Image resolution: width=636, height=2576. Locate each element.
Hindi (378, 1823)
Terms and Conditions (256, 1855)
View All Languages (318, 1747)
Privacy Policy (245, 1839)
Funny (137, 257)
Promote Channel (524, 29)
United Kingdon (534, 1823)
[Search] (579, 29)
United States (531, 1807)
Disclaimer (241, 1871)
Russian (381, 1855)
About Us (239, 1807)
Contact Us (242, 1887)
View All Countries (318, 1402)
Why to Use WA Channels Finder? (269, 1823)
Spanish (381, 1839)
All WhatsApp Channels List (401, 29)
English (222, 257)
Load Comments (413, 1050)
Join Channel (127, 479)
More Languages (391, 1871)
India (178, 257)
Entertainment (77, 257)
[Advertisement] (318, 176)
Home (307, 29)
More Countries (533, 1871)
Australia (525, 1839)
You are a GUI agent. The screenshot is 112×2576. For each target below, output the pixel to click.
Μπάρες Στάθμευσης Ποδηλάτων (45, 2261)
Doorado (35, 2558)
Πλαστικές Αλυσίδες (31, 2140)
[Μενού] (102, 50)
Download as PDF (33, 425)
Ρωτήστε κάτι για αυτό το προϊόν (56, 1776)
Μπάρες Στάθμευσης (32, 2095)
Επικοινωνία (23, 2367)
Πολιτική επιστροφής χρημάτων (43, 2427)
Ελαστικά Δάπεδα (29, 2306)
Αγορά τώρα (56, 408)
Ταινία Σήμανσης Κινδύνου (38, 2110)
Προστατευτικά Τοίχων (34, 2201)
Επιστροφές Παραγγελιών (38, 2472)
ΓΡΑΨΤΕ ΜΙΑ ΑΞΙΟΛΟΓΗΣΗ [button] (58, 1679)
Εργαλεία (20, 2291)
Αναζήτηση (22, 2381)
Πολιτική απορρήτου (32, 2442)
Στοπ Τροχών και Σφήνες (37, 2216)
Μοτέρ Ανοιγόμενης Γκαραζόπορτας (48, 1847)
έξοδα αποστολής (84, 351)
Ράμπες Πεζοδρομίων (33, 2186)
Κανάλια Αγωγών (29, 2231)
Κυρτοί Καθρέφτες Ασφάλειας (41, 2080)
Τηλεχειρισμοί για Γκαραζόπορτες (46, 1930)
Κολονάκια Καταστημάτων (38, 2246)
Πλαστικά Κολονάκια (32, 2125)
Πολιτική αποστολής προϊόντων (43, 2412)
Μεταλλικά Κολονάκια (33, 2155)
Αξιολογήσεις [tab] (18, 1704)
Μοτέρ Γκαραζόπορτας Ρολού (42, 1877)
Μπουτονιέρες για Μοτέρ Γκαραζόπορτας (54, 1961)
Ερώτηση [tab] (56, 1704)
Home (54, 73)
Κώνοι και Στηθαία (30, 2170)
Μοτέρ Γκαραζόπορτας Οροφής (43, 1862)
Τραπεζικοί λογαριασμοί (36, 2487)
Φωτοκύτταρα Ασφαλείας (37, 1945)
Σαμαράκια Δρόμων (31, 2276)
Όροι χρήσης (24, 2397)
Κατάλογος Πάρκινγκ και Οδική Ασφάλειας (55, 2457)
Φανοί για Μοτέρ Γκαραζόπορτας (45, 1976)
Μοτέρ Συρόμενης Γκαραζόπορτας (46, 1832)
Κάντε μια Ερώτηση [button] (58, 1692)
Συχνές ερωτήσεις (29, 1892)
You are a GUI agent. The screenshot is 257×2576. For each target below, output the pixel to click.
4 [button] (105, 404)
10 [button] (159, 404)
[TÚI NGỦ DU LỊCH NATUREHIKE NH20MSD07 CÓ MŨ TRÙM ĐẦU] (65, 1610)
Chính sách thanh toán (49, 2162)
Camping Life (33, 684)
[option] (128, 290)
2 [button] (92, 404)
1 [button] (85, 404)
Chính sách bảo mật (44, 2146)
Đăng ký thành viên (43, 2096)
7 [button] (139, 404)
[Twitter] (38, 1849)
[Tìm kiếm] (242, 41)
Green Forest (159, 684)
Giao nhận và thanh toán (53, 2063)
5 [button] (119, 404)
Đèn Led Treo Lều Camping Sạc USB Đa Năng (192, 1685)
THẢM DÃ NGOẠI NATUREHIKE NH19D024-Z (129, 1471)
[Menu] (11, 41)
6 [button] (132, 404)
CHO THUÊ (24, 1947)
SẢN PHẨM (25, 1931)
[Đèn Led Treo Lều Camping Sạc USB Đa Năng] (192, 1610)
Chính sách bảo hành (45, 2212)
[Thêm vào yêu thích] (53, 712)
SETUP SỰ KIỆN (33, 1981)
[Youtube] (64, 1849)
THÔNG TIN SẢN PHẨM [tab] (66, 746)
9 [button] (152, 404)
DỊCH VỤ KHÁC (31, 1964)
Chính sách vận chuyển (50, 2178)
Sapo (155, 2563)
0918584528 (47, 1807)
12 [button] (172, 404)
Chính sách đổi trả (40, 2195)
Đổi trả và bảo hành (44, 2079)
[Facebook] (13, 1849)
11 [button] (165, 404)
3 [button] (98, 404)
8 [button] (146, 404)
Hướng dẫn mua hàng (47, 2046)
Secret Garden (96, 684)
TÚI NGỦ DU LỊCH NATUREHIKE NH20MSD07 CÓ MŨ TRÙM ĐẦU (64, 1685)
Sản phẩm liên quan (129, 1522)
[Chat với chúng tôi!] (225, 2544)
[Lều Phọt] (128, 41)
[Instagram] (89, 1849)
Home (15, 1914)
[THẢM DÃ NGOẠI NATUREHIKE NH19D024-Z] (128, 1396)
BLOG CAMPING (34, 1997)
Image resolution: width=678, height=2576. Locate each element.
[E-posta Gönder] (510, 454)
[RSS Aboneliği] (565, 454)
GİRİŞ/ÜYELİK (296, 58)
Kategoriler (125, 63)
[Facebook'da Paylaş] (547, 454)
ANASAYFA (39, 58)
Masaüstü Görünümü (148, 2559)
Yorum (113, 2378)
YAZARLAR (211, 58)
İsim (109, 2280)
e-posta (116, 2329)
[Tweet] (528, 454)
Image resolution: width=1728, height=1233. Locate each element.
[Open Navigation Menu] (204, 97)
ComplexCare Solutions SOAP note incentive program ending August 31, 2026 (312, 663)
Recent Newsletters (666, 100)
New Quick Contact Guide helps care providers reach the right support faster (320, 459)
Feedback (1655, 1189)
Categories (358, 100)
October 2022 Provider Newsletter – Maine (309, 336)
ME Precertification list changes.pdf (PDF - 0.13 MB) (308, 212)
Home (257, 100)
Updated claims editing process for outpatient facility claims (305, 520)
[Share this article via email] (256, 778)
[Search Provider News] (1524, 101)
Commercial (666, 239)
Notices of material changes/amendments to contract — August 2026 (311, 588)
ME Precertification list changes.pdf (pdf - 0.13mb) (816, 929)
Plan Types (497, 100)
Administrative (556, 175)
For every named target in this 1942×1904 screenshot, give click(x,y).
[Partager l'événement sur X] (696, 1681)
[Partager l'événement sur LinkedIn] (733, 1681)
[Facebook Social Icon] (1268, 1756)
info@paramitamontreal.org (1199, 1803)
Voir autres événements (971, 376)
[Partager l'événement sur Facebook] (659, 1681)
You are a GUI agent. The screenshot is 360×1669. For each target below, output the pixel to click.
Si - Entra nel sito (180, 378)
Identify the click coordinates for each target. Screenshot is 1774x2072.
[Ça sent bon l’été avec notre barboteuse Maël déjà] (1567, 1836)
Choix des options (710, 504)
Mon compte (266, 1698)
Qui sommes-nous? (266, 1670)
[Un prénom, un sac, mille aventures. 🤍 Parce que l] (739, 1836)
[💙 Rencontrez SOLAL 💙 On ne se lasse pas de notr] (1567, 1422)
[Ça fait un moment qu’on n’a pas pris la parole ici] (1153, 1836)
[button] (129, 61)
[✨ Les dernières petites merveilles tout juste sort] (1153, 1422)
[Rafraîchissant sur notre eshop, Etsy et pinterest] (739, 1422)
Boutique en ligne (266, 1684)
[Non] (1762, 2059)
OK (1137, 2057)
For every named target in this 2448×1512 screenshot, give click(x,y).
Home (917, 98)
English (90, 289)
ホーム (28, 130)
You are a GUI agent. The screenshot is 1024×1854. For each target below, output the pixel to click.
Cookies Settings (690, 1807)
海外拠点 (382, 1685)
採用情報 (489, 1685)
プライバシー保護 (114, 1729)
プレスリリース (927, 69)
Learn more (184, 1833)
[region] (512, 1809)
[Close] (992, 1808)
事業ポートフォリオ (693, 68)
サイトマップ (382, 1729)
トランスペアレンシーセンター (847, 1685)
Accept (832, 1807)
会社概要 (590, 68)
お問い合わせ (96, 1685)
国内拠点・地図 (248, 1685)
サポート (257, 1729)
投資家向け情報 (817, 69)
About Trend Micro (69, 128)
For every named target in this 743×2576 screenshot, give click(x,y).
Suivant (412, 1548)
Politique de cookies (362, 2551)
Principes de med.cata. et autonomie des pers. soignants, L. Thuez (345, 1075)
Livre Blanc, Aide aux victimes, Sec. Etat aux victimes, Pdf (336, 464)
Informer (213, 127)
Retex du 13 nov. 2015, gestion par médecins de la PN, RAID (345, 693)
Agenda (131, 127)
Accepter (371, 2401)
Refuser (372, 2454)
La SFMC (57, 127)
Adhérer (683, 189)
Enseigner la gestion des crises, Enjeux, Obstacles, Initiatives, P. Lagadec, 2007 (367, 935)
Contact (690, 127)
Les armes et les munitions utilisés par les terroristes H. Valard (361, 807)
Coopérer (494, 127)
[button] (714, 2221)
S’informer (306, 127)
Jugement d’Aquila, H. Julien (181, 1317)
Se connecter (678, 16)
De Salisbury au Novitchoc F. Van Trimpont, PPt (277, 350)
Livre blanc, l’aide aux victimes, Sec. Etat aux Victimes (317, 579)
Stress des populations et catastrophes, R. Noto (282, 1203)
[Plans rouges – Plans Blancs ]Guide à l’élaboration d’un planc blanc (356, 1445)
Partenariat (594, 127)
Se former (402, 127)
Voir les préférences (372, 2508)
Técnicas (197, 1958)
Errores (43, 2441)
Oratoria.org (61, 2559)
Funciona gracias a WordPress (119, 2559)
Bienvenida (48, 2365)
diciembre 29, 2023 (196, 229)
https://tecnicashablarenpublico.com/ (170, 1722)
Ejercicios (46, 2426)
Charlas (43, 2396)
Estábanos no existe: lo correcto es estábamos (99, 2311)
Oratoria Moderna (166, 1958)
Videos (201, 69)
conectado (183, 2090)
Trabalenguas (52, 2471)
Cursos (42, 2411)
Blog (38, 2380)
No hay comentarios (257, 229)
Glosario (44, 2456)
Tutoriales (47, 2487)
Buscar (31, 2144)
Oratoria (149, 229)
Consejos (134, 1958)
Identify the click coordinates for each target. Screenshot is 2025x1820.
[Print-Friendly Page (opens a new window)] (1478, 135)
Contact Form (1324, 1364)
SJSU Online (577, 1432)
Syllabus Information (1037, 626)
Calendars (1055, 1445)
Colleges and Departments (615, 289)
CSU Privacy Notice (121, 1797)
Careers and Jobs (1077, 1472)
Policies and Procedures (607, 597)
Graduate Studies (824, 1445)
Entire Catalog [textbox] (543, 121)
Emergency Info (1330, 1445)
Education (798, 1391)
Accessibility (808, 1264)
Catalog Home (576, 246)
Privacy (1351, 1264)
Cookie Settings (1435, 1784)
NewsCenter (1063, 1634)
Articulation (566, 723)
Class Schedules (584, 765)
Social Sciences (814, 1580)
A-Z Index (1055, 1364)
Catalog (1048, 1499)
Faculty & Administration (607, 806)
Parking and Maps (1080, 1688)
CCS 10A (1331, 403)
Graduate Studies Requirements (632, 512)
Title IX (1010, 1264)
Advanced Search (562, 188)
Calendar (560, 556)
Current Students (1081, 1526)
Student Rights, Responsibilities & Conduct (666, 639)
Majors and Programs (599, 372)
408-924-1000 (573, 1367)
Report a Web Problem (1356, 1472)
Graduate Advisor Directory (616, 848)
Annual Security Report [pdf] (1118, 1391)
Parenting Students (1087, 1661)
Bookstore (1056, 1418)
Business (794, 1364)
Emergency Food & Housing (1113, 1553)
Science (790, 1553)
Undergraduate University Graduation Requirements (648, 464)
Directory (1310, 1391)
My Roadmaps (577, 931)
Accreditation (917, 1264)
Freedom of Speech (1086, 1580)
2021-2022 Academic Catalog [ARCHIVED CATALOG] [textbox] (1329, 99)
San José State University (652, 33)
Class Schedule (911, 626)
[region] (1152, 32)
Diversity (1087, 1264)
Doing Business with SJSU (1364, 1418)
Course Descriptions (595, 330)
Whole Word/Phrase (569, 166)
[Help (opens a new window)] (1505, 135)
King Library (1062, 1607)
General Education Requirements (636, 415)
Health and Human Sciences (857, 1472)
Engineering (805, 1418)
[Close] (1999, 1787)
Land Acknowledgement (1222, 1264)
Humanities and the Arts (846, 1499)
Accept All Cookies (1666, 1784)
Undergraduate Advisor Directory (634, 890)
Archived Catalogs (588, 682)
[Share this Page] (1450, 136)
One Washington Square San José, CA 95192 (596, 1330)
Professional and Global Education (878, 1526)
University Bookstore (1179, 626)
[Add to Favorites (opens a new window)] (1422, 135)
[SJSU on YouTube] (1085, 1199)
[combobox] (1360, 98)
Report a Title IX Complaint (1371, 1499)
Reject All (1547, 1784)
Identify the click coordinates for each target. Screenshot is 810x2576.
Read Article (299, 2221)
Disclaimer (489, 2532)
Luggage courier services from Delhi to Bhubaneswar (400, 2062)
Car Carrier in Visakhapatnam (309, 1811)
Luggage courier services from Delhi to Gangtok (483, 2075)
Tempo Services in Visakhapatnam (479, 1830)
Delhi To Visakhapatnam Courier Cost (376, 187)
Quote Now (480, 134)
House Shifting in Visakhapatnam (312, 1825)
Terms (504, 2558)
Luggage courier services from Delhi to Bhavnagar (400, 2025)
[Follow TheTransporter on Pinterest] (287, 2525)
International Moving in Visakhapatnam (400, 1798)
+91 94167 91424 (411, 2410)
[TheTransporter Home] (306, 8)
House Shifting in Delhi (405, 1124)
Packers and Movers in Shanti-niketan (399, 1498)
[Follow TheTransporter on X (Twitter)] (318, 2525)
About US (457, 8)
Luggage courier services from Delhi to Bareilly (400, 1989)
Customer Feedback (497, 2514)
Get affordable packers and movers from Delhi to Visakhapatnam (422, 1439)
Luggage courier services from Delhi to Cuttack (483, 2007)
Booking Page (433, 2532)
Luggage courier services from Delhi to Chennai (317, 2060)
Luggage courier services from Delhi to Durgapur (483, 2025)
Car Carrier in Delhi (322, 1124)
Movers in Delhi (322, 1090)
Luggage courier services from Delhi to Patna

• _TASK TO CARRY OUT_: Taking the entries above, print exactly the lines starting at the line with "Suivant (412, 1548)" and ending at the line with "Consejos (134, 1958)", both included.

• _RESULT OF THIS EXERCISE_:
Suivant (412, 1548)
Politique de cookies (362, 2551)
Principes de med.cata. et autonomie des pers. soignants, L. Thuez (345, 1075)
Livre Blanc, Aide aux victimes, Sec. Etat aux victimes, Pdf (336, 464)
Informer (213, 127)
Retex du 13 nov. 2015, gestion par médecins de la PN, RAID (345, 693)
Agenda (131, 127)
Accepter (371, 2401)
Refuser (372, 2454)
La SFMC (57, 127)
Adhérer (683, 189)
Enseigner la gestion des crises, Enjeux, Obstacles, Initiatives, P. Lagadec, 2007 (367, 935)
Contact (690, 127)
Les armes et les munitions utilisés par les terroristes H. Valard (361, 807)
Coopérer (494, 127)
[button] (714, 2221)
S’informer (306, 127)
Jugement d’Aquila, H. Julien (181, 1317)
Se connecter (678, 16)
De Salisbury au Novitchoc F. Van Trimpont, PPt (277, 350)
Livre blanc, l’aide aux victimes, Sec. Etat aux Victimes (317, 579)
Stress des populations et catastrophes, R. Noto (282, 1203)
[Plans rouges – Plans Blancs ]Guide à l’élaboration d’un planc blanc (356, 1445)
Partenariat (594, 127)
Se former (402, 127)
Voir les préférences (372, 2508)
Técnicas (197, 1958)
Errores (43, 2441)
Oratoria.org (61, 2559)
Funciona gracias a WordPress (119, 2559)
Bienvenida (48, 2365)
diciembre 29, 2023 (196, 229)
https://tecnicashablarenpublico.com/ (170, 1722)
Ejercicios (46, 2426)
Charlas (43, 2396)
Estábanos no existe: lo correcto es estábamos (99, 2311)
Oratoria Moderna (166, 1958)
Videos (201, 69)
conectado (183, 2090)
Trabalenguas (52, 2471)
Cursos (42, 2411)
Blog (38, 2380)
No hay comentarios (257, 229)
Glosario (44, 2456)
Tutoriales (47, 2487)
Buscar (31, 2144)
Oratoria (149, 229)
Consejos (134, 1958)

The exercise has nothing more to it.